Sir William Pulteney, 5th Baronet
Sir William Pulteney, 5th Baronet (October 1729 – 30 May 1805) was an eminent Scottish lawyer, Member of Parliament, and at one time reputedly the wealthiest man in the Kingdom of Great Britain. He invested in lands in America, and in developments in Great Britain, including the Pulteney Bridge and other buildings in Bath, buildings on the sea-front at Weymouth in Dorset, and roads in his native Scotland. He was also a patron of architect Robert Adam and civil engineer Thomas Telford.
William Johnstone, as he was born, was the second son of Sir James Johnstone, 3rd Baronet of Wester Hall, Dumfries, and his wife Barbara Murray, the oldest sister of the literary patron Patrick Murray, 5th Lord Elibank.
He studied law, became a member of the Scottish Bar in 1751, and went on to become an eminent advocate. He lived in Edinburgh and associated with several major figures of Scottish learned society, including philosopher and historian David Hume, political philosopher and economist Adam Smith, and architect Robert Adam. He was a brother of Commodore George Johnstone and first cousin of Patrick Ferguson.
Marriage and name change
On 10 November 1760, he married heiress Frances Pulteney. Frances was the third daughter of MP and government official Daniel Pulteney (1684–1731) and first cousin once removed of William Pulteney, 1st Earl of Bath. She inherited William’s substantial fortune and estates close to Bath in Somerset after his death in 1764 and that of his younger brother and heir in 1767. On inheriting, Johnstone changed his name to Pulteney. Simultaneously, his daughter’s name was also changed from Henrietta Laura Johnstone to Henrietta Laura Pulteney (1766–1808).

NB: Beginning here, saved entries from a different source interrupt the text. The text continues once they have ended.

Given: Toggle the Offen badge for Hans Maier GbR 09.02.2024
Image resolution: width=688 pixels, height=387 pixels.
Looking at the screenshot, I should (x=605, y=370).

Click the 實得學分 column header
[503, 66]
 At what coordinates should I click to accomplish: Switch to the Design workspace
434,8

At that time Bath was expanding, but the Pulteneys' rural Bathwick estate was separated from the city by the River Avon, and with no bridge in place the only means of crossing the river was via a small ferry. They decided a bridge needed to be built, and Pulteney turned to his friend and fellow countryman, architect Robert Adam. Adam was influenced by his travels to Florence and Venice and proposed a bridge incorporating shops along both sides. This was completed in 1773, but the Pulteneys' original plans for Bath's expansion did not take effect until 1788 when Bath architect Thomas Baldwin started to create a new estate. As well as the bridge bearing his name, Pulteney’s involvement is recalled by Great Pulteney Street in Bathwick, reputed to be the longest boulevard of its kind in Europe, while Henrietta Street was named after his daughter.

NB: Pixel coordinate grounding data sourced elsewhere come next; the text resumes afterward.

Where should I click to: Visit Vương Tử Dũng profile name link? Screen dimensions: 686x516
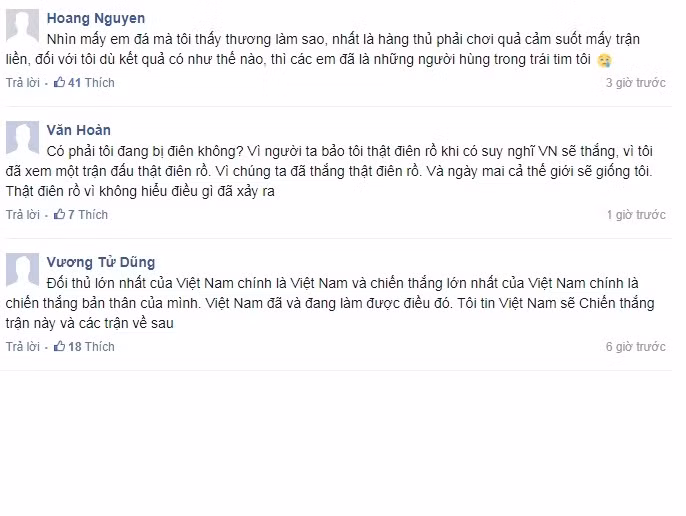tap(101, 262)
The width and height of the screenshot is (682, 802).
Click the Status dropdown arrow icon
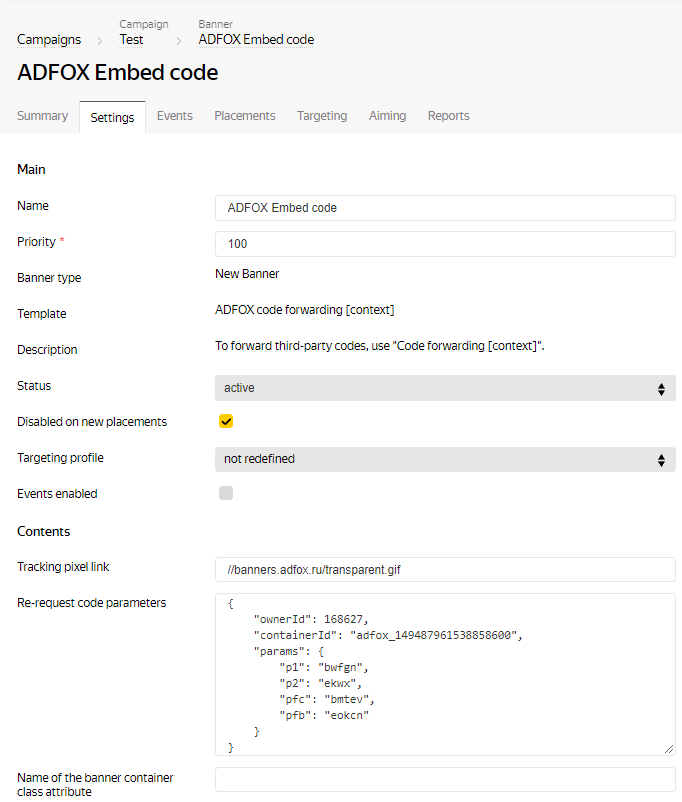coord(661,388)
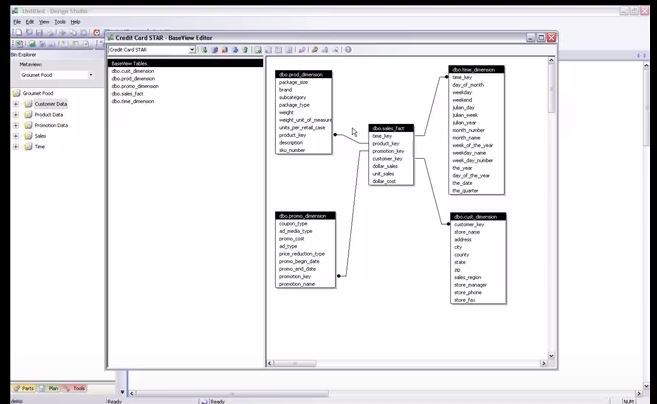This screenshot has width=657, height=404.
Task: Select dbo.sales_fact in BaseView Tables list
Action: pos(130,94)
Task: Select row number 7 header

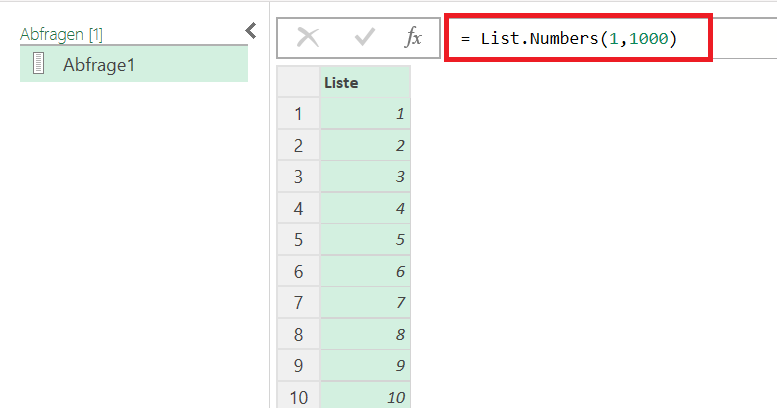Action: 298,302
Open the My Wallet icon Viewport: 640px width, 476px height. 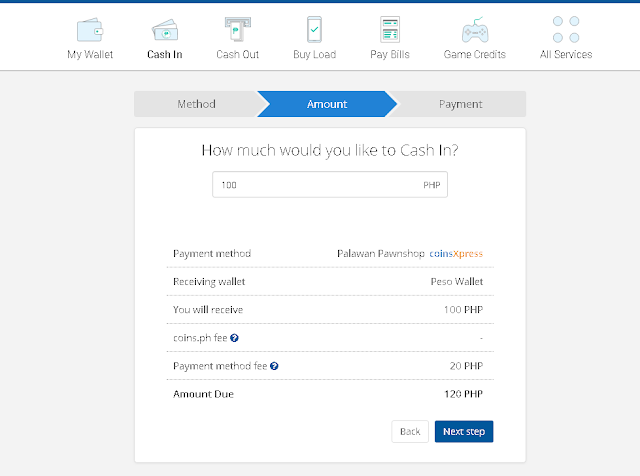[89, 28]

Pulteney represented Cromarty and later Shrewsbury, where he usually resided, in seven successive Parliaments. He first but unsuccessfully contested the Shrewsbury seat in 1768, but subsequently won the seat for Cromarty. In 1774 he again contested Shrewsbury, and although he was defeated, he was returned on petition the following March (and retained the seat until his death in May 1805).
On 1 June 1782, Frances died, leaving him her fortune.
Pulteney invested in land in the West Indies and in what is today western New York state. The settlements of Bath, Pulteney, Henrietta and Caledonia are evidence of his speculation at the end of the 18th century, through 'The Pulteney Association' an agency run by his agent Charles Williamson.
Patron of Thomas Telford
In 1783, Pulteney began working with Thomas Telford, later the most eminent civil engineer of his day. When Pulteney first met him, Telford was a young stonemason from the same parish of Westerkirk in Dumfries, who had travelled to London to seek work. In 1787, Pulteney commissioned Telford to design and supervise restoration works at Shrewsbury Castle, and helped his appointment as Surveyor of Public Works for Shropshire.
Later, as Governor of the British Fisheries Society, Pulteney appointed Telford to design the world’s then largest herring fishing port, at Wick in Caithness. The village was named Pulteneytown and is the location of the Old Pulteney whisky distillery.
Pulteney was also influential in Telford's 1801 appointment to devise a master plan to improve communications in the Highlands of Scotland, a massive project that was to last some 20 years.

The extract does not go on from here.